A czy odpowiedź Sojuszu Północnoatlantyckiego na wojnę na Ukrainie jest wystarczająca?
- NATO jest sojuszem obronnym i tak zostało zdefiniowane. Ma bronić przede wszystkim swoich członków. Ukraina jest partnerem Sojuszu Północnoatlantyckiego i to poszczególne kraje członkowskie Ukrainę wspierają, a nie Sojusz jako taki. Ja nie chcę powiedzieć, że Sojusz nie współpracuje z Ukrainą - bo to byłaby nieprawda. Współpracuje od lat, od 1997 roku.

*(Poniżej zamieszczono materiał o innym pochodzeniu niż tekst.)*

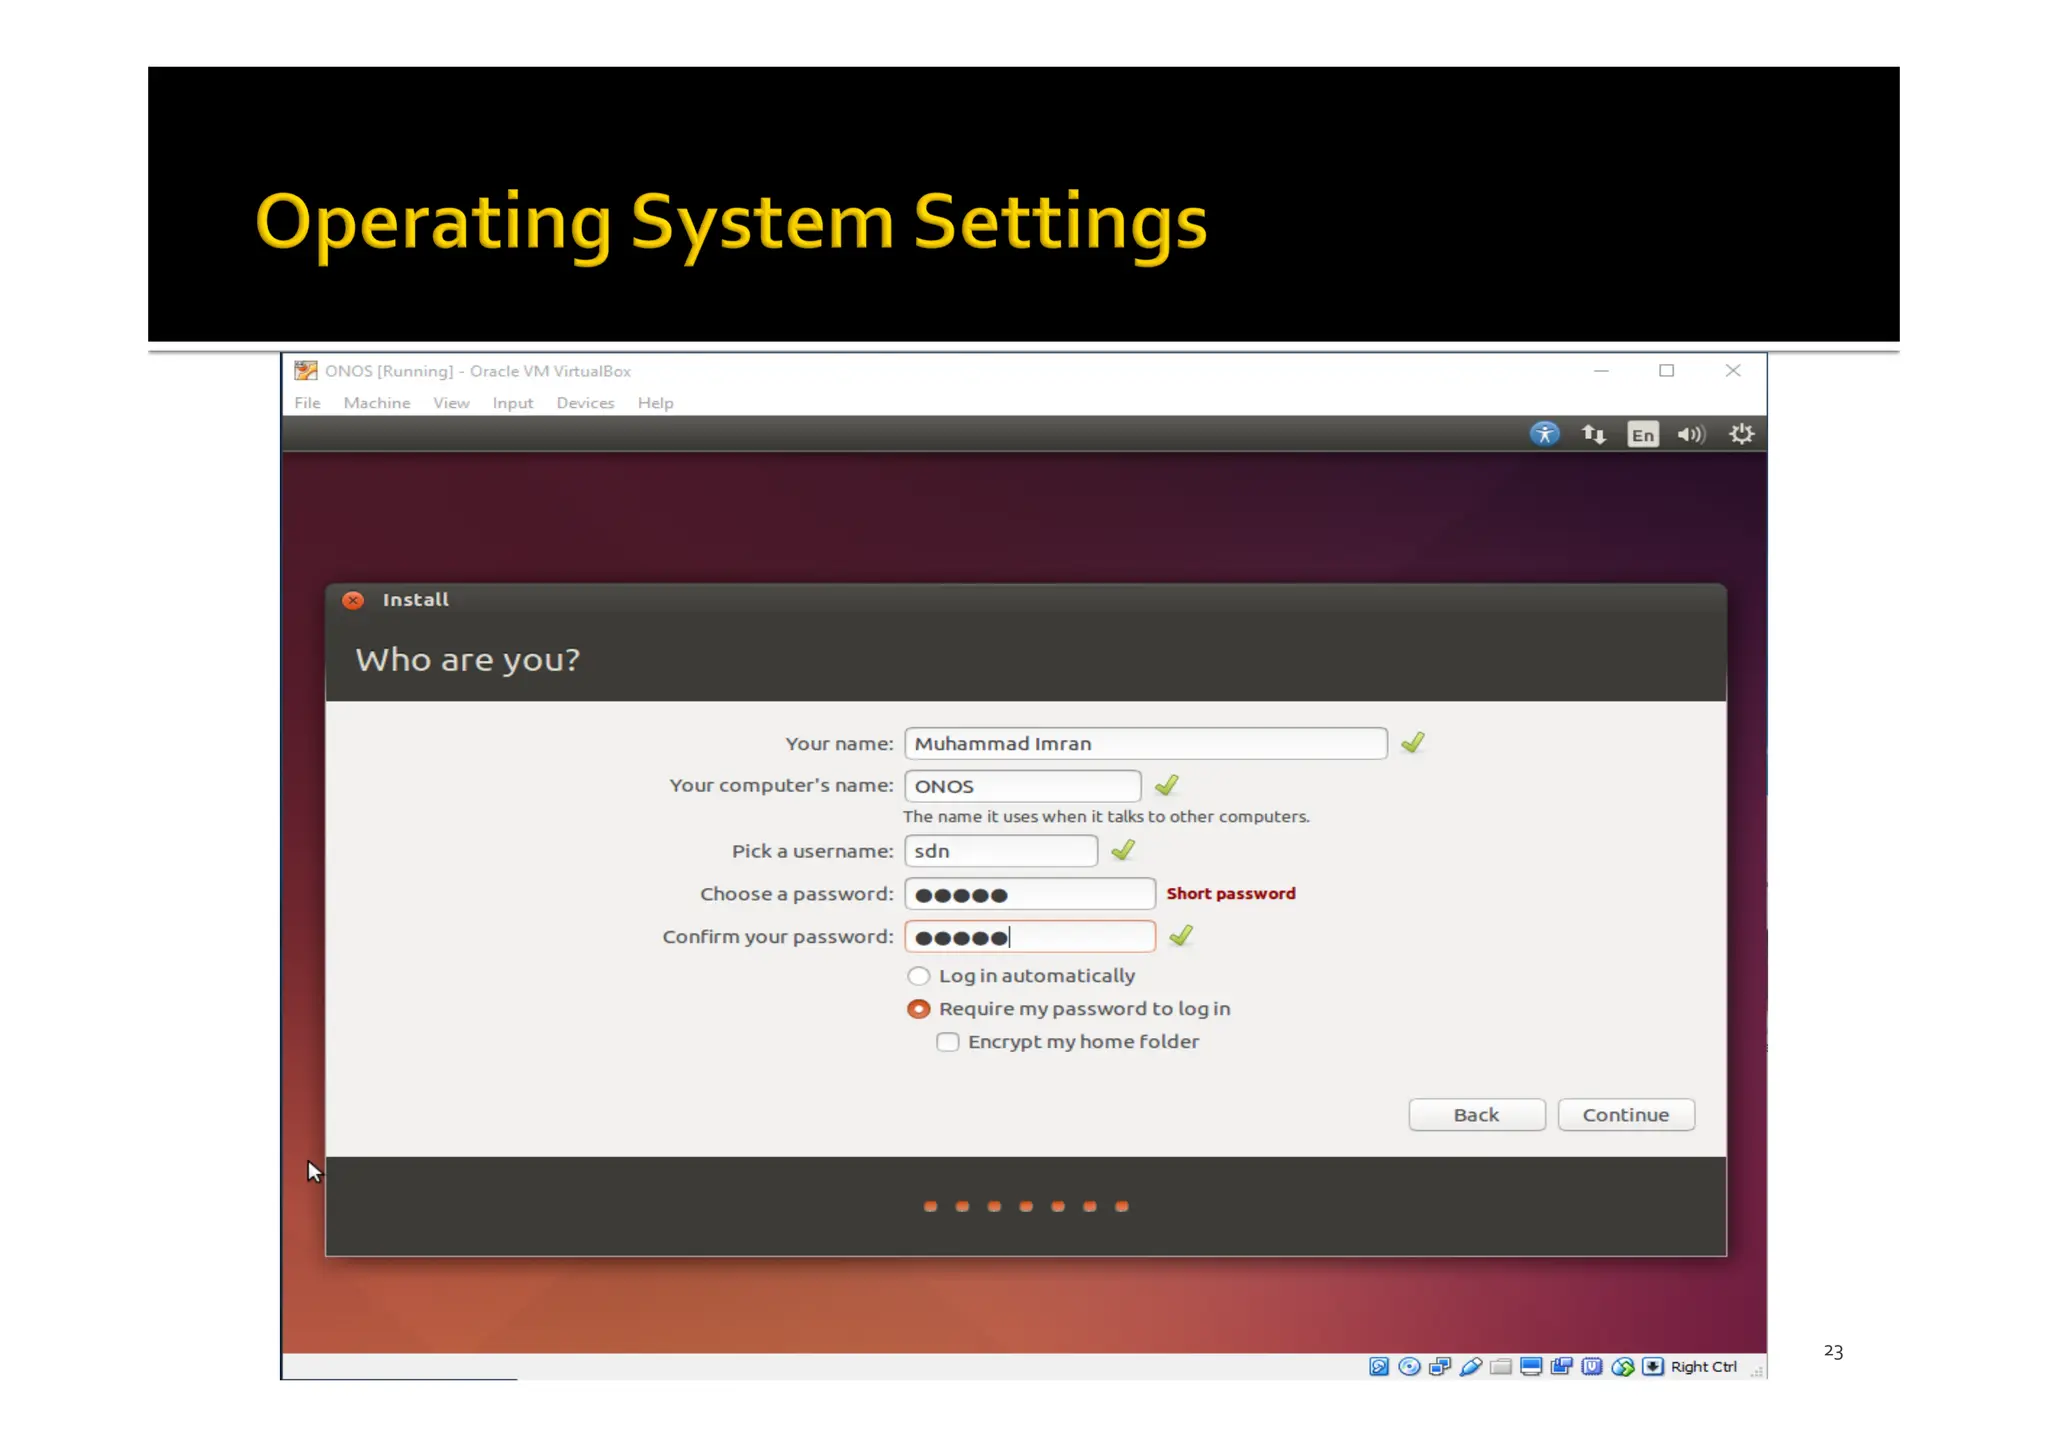This screenshot has width=2048, height=1447.
Task: Open the Devices menu
Action: pyautogui.click(x=585, y=403)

Ten pakiet, który został przyjęty na szczycie w Madrycie jest pakietem dalszego rozwoju współpracy Sojuszu z Ukrainą. Sojusz zamierza nadal wspierać wojsko ukraińskie poprzez szkolenia, ćwiczenia, poprzez przekazywanie swojej wiedzy i umiejętności, tak żeby zbliżać standardy według których funkcjonują wojska Sojuszu z tymi, według których funkcjonują wojska ukraińskie - tłumaczył Klich.
- Te szkolenia odbywają się w tej chwili poza granicami Ukrainy. To przestawienie się Ukrainy na sprzęt zachodni wymaga przeszkolenia. Artylerzyści szkolą się za granicą. Ci, którzy obsługują systemy rakietowe produkcji radzieckiej, nie muszą szkolić się za granicą - sprecyzował.
- Muszę powiedzieć otwartym tekstem, że to tempo przekazywania broni Ukrainie jest zbyt małe. Za mało Ukraińcy dostają ciężkiej artylerii, dronów bojowych, systemów obrony powietrznej - tego wszystkiego czego potrzeba do zatrzymania ofensywy rosyjskiej na polu walki oraz odbicia terytorium okupowanego przez Rosjan - mówił też senator PO.